A common issue in training is the lack of follow-up training, and according to a study by River Parishes Community College, 50-80% of initial training is lost within 24 hours. However, by following up the second day, with as little as 10 minutes of review, the retention nears 100%. After 30 days, most people have lost 97-98% of the information—unless it has been reviewed. The more it’s reviewed, the more it’s retained.
How do you follow up?
The key is follow-up training; think about it—you can raise the retention of training by up to 90%! How would this impact your operation?
If you want Employee Training to be Retained, be sure it’s Valuable
Employee training should be useful, pertinent, and fit the needs of trainees.

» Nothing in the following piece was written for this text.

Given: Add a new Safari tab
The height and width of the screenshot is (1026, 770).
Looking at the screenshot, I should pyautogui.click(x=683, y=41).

It must support organizational policy and procedure. I’ve conducted training sessions on subjects near and dear to my heart — subjects I was passionate about, and been disappointed, when the trainees didn’t share my enthusiasm. The trainees didn’t embrace the training because it didn’t fit the needs of the trainees. When planning a training session, ask yourself the following questions:
• Does the training fit the needs of the trainees?
• Will it improve the job, results, activities, or team?

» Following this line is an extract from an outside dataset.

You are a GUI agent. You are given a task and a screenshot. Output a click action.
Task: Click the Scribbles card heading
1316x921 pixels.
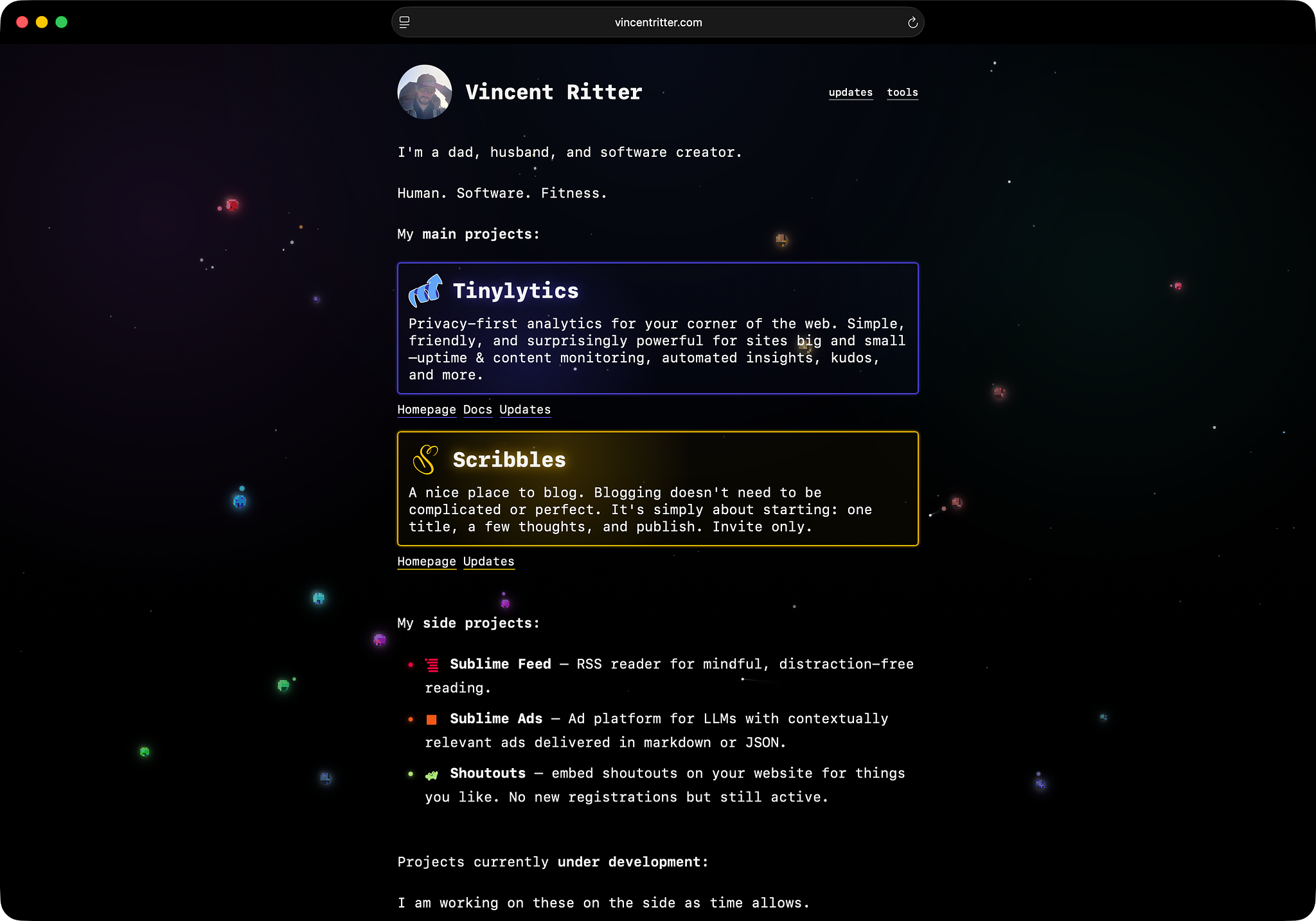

• Does the training adhere to organizational policies and procedures?
• When and how will the trainees use this?
Because you’re passionate about a subject, doesn’t mean your direct reports will be. Do they actually need the information? Is it information they can use? How do you determine if the training is valuable? Ask them. Download this sample survey, and as always, you may want to adapt the survey to your needs, or create your own. The survey uses open-ended questions — as they should be more than yes or no answers. I want to know what they’re thinking, and what they remember, don’t you?